Recursive Newton-Euler algorithm for serial chain robot dynamics
"""
def __init__(self, links, joint_types):
"""
Initialize robot parameters
Args:
links: List of link dicts with 'mass', 'com', 'inertia', 'axis', 'length'
joint_types: List of 'revolute' or 'prismatic' for each joint
"""
self.links = links
self.joint_types = joint_types
self.n = len(links)
def skew_symmetric(self, w):
"""Create skew-symmetric matrix from vector w"""
return np.array([
[0, -w[2], w[1]],
[w[2], 0, -w[0]],
[-w[1], w[0], 0]
])
def cross_product_matrix(self, w):
"""Alias for skew_symmetric"""
return self.skew_symmetric(w)
def forward_pass(self, q, dq, ddq, base_accel=None, base_omega=None):
"""
Forward propagation of velocities and accelerations
Args:
q: Joint positions [n]
dq: Joint velocities [n]
ddq: Joint accelerations [n]
base_accel: Base linear acceleration [3] (default: gravity)
base_omega: Base angular velocity [3] (default: zero)
Returns:
velocities, accelerations for each link
"""
if base_accel is None:
base_accel = np.array([0, 0, -9.81]) # Gravity
if base_omega is None:
base_omega = np.zeros(3)
# Initialize
omega = [np.zeros(3) for _ in range(self.n)]
alpha = [np.zeros(3) for _ in range(self.n)]
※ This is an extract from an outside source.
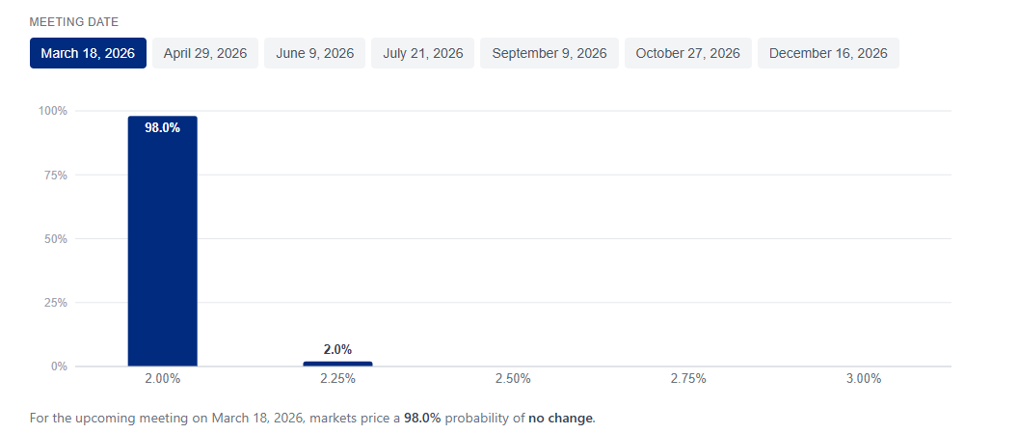Click the 2.00% rate label on the x-axis

162,379
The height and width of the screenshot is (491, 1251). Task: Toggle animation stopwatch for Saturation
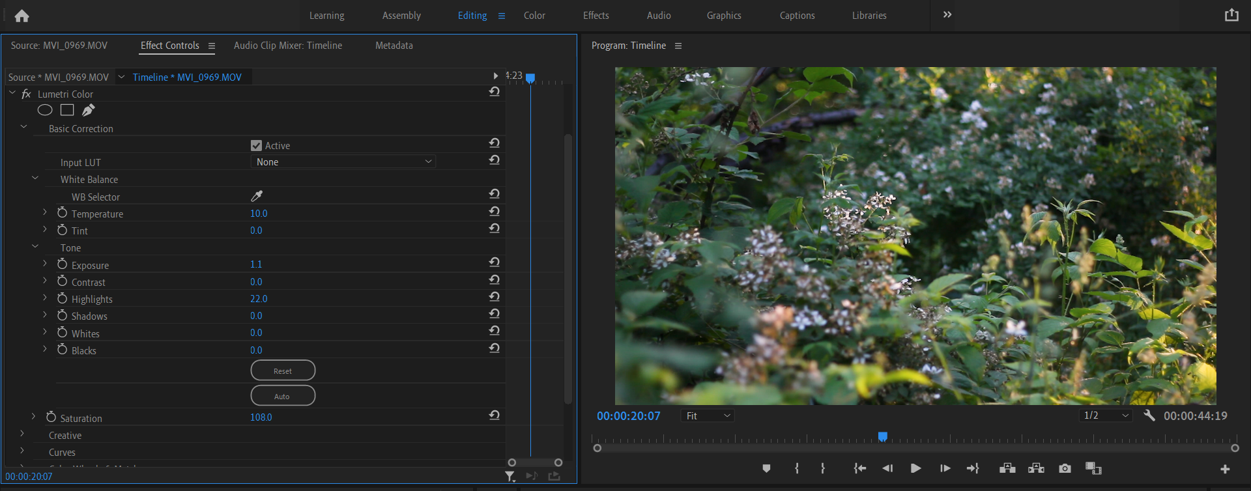point(51,417)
accel = [np.zeros(3) for _ in range(self.n)]
# Base conditions
omega_prev = base_omega.copy()
alpha_prev = np.zeros(3)
accel_prev = base_accel.copy()
for i in range(self.n):
link = self.links[i]
z_axis = np.array(link['axis'])
if self.joint_types[i] == 'revolute':
# Angular velocity and acceleration
omega[i] = omega_prev + dq[i] * z_axis
alpha[i] = alpha_prev + ddq[i] * z_axis + np.cross(omega_prev, dq[i] * z_axis)
# Linear acceleration of link frame
r_i = np.array(link.get('r_i', [link['length'], 0, 0]))
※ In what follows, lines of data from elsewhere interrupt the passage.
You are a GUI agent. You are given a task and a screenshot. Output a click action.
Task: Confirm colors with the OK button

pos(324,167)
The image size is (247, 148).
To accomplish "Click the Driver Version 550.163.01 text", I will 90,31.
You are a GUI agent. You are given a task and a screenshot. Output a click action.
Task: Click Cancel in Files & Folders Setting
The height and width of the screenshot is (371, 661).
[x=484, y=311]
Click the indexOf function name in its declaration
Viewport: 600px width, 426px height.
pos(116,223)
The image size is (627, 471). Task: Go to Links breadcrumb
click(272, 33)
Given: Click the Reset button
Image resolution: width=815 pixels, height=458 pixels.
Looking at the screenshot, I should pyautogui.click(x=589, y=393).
accel[i] = (accel_prev + np.cross(alpha[i], r_i) +
np.cross(omega[i], np.cross(omega[i], r_i)))
else: # prismatic
omega[i] = omega_prev.copy()
alpha[i] = alpha_prev.copy()
r_i = np.array(link.get('r_i', [link['length'], 0, 0]))
accel[i] = (accel_prev + np.cross(alpha[i], r_i) +
np.cross(omega[i], np.cross(omega[i], r_i)) +
ddq[i] * z_axis + 2 * np.cross(omega[i], dq[i] * z_axis))
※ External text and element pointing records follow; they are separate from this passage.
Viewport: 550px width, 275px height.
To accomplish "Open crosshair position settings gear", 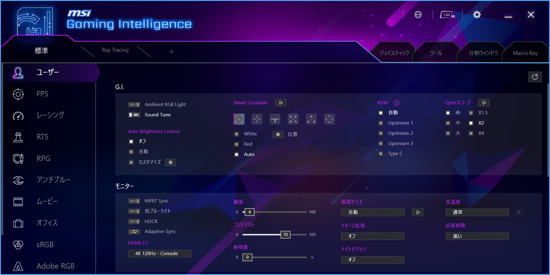I will pyautogui.click(x=278, y=134).
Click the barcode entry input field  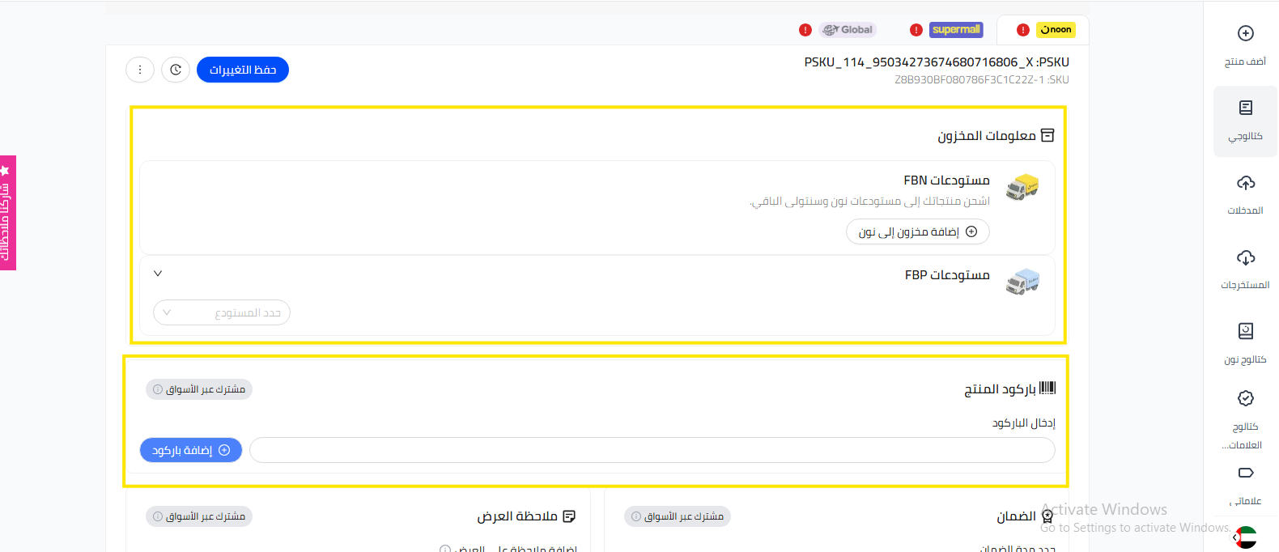point(652,450)
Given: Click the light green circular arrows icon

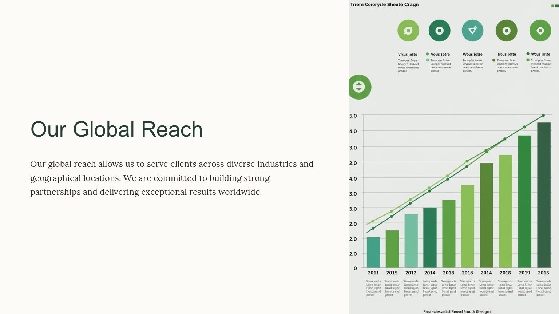Looking at the screenshot, I should [408, 31].

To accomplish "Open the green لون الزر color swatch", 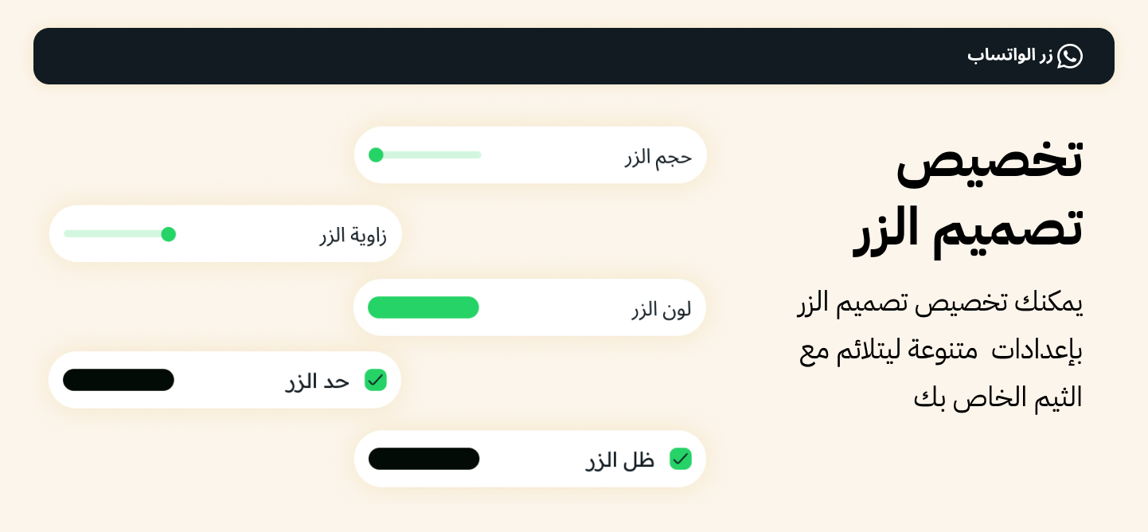I will 423,307.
# Update for next iteration
omega_prev = omega[i]
alpha_prev = alpha[i]
accel_prev = accel[i]
return omega, alpha, accel
def backward_pass(self, omega, alpha, accel, external_forces=None, external_torques=None):
"""
Backward propagation of forces and torques
Args:
omega, alpha, accel: From forward pass
external_forces: External force at each link COM [n, 3]
external_torques: External torque at each link [n, 3]
Returns:
joint_forces, joint_torques
"""
if external_forces is None:
external_forces = [np.zeros(3) for _ in range(self.n)]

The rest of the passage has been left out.